Not that there haven’t been plenty of warnings, not the least in the form of the 2011 Food Safety Modernization Act that calls for inspectors to visit produce farms and packing houses under the act’s Produce Safety Rule.
The rule opens the way for inspections, which began in July this year, for farms and orchards making more than $500,000 in annual gross product sales. Smaller farms will have another year to come into compliance with the rule.
As for packing houses, even though there have been some questions over whether a packing house is a farm or not, the FDA is developing an amendment to the rule that may have more to do with what happens in the packing house than who owns the packing house.

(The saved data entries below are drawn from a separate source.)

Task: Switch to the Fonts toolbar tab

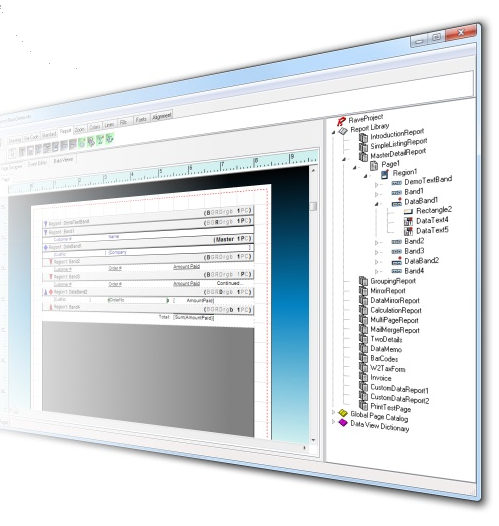Action: tap(141, 119)

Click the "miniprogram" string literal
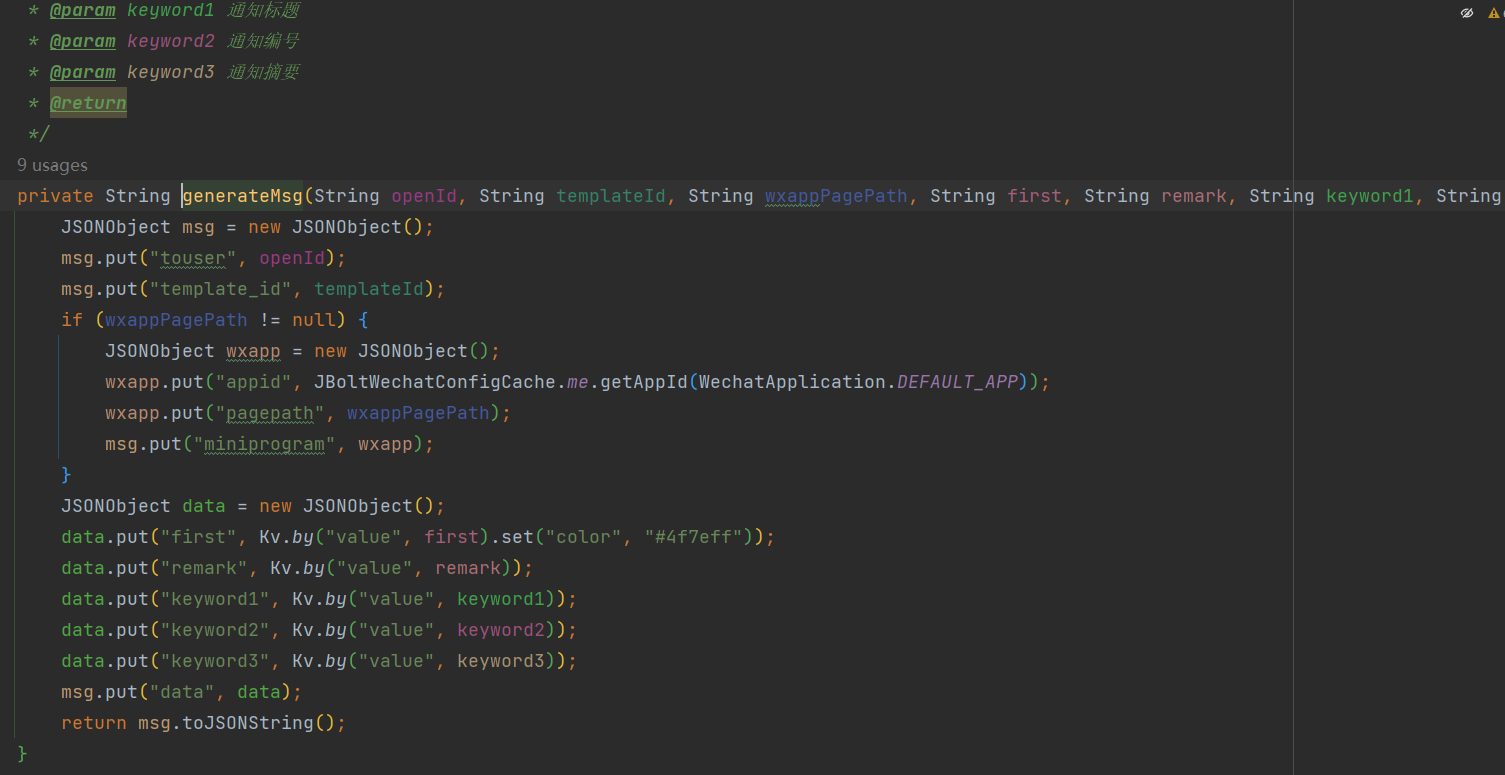(x=264, y=444)
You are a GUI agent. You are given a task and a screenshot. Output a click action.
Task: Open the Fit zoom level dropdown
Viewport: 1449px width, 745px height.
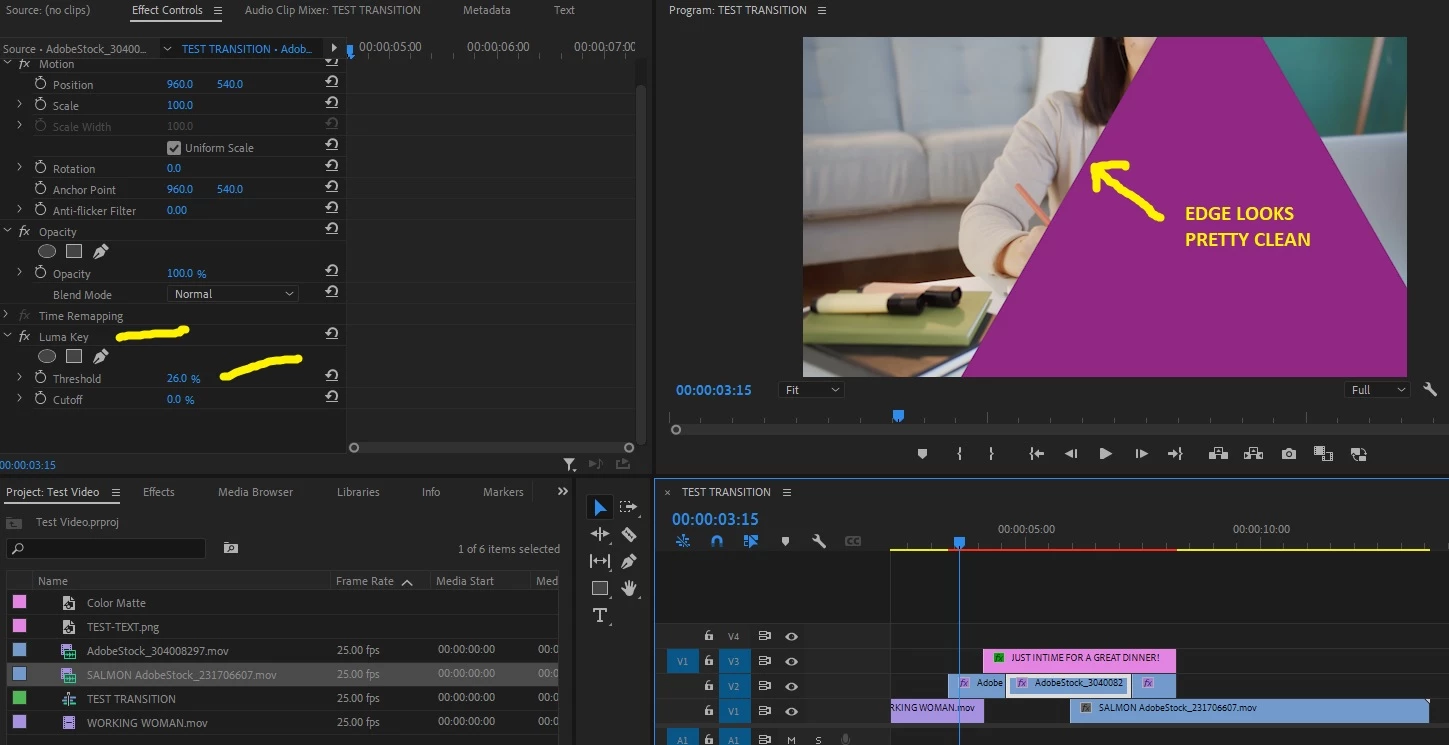(811, 390)
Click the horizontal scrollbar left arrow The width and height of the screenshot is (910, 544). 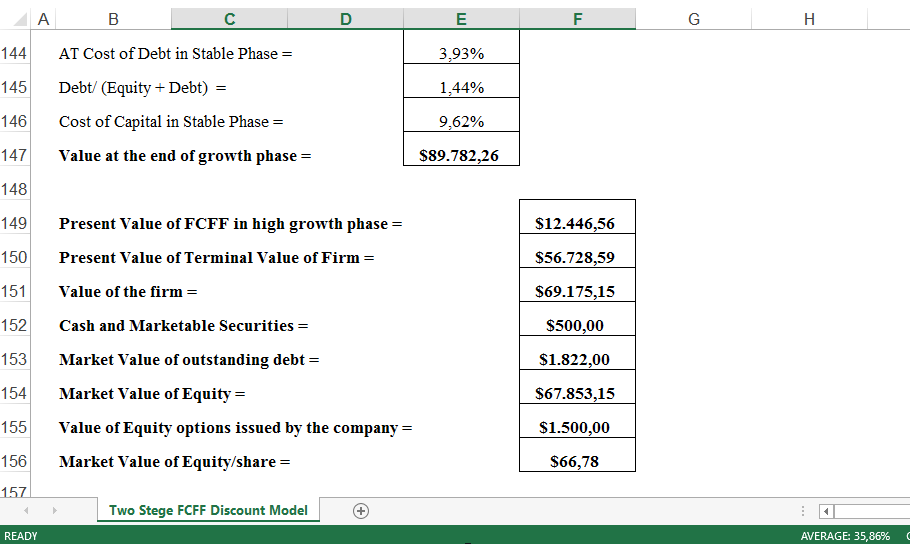pyautogui.click(x=826, y=511)
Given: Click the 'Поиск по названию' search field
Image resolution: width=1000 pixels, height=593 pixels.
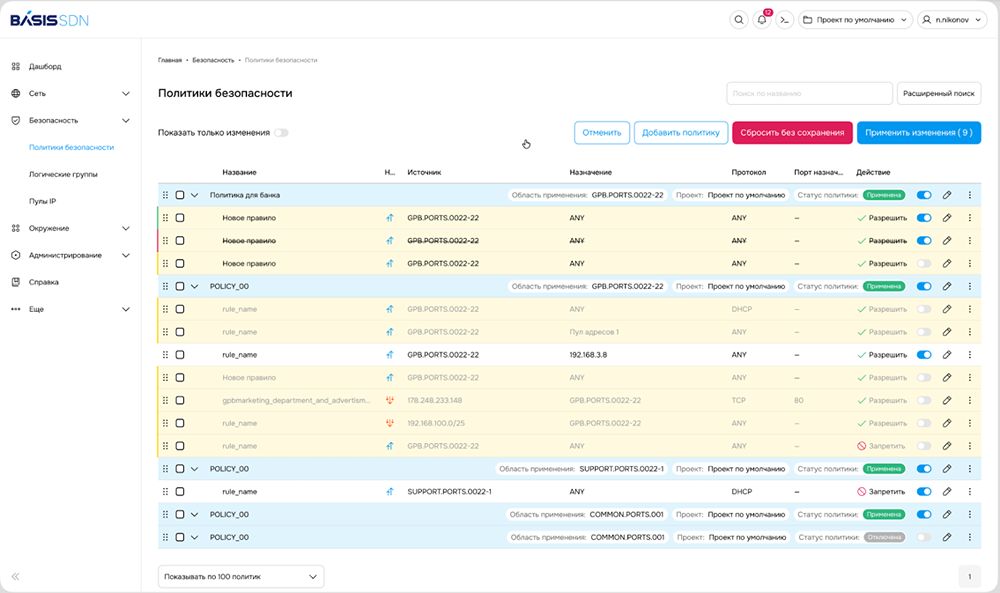Looking at the screenshot, I should click(809, 93).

In any case, the FDA wants all packing companies to follow the packing and holding requirements of the Produce Safety Rule or the good manufacturing practices portion of the Preventive Controls for Human Food Rule.
And while farms will, for the most part, be inspected during harvest, packing line inspections may happen any time that food is running over the lines.

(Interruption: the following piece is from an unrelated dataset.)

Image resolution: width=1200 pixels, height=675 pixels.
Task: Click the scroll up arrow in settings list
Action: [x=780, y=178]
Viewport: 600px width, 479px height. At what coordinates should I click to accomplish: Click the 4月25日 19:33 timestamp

This is the first time in history that produce farms will have to deal with regular inspections on their farms.
No, these inspections aren’t going to be heavy-fisted actions aimed at doling out penalties. Instead, according to what FDA and state inspectors have said, they’ll be educational and even collaborative.
“We won’t come down like a ton of bricks right out of the gate,” said Hector Castro, spokesman for the Washington State Department of Agriculture. “The goal is to help farms comply with the Produce Safety Rule to ensure that food is safe — not to hand out fines and penalties.”

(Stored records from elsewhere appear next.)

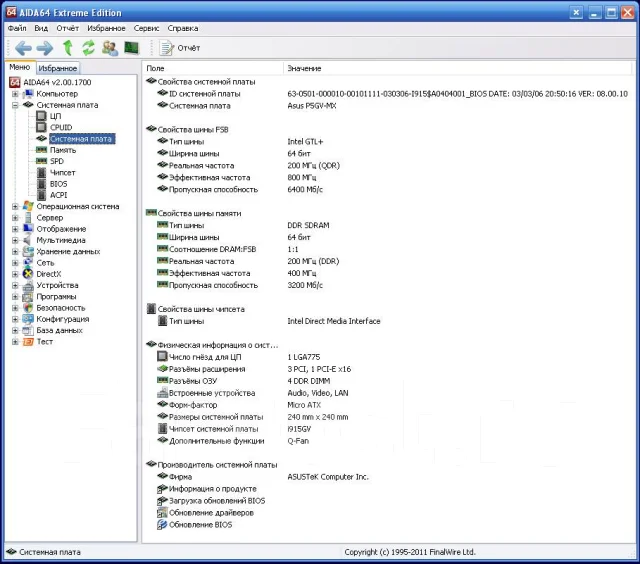640x564 pixels.
Task: Click the users icon in the toolbar
Action: pyautogui.click(x=110, y=48)
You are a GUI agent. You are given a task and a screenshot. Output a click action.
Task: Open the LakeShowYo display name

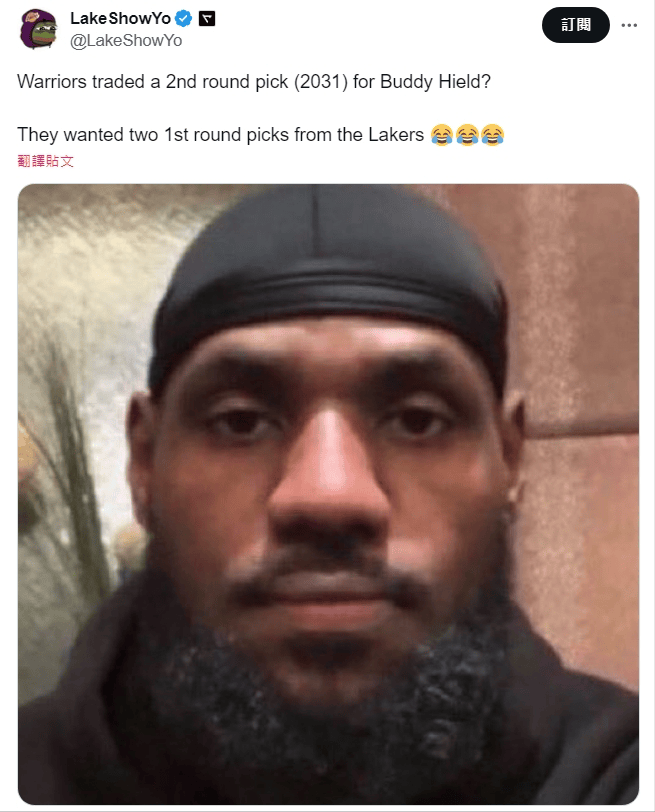click(x=120, y=19)
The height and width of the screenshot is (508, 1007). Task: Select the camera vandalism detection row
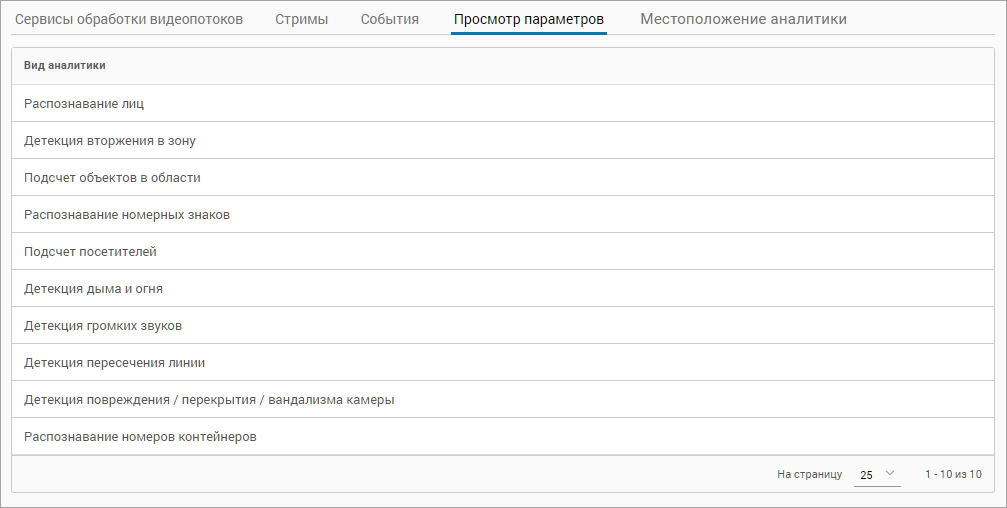point(209,400)
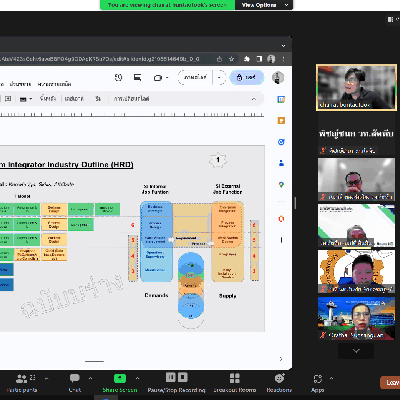400x400 pixels.
Task: Open Breakout Rooms from the Zoom toolbar
Action: (235, 383)
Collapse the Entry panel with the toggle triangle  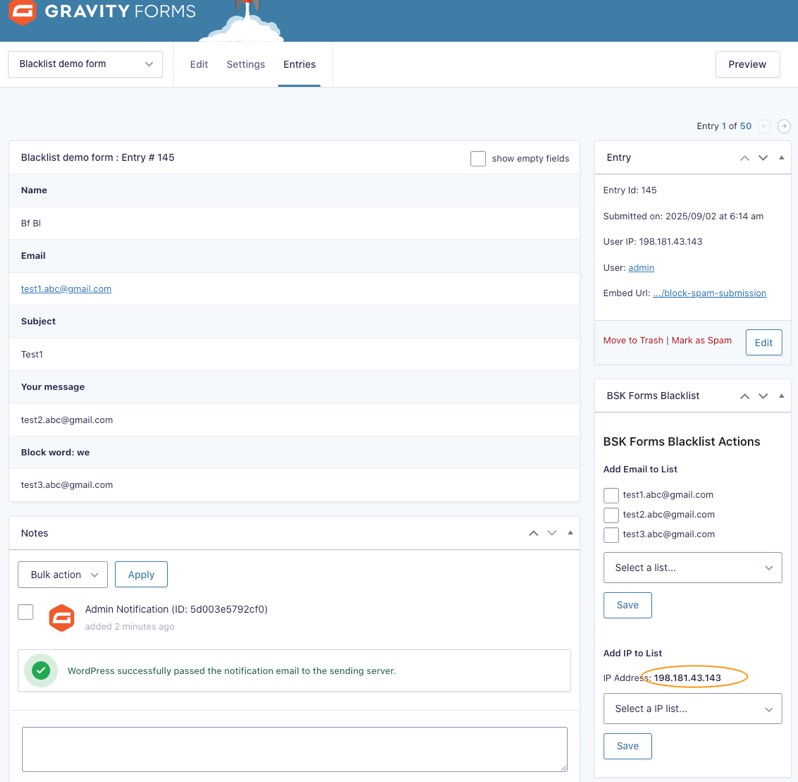click(x=781, y=158)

But that doesn’t mean that farms and packing sheds that pose an immediate danger to public health won’t be subject to penalties. After all, these inspections are aimed at preventing conditions that could lead to foodborne diseases. That’s what the Food Safety Modernization Act is all about: preventing health problems, not just reacting to them, as was the case before the act was signed into law.
Whereas in most states, state Agriculture Departments will be conducting the inspections, six states — Oregon, Wyoming, North Dakota, South Dakota, Iowa, and Illinois — will let the FDA do the job.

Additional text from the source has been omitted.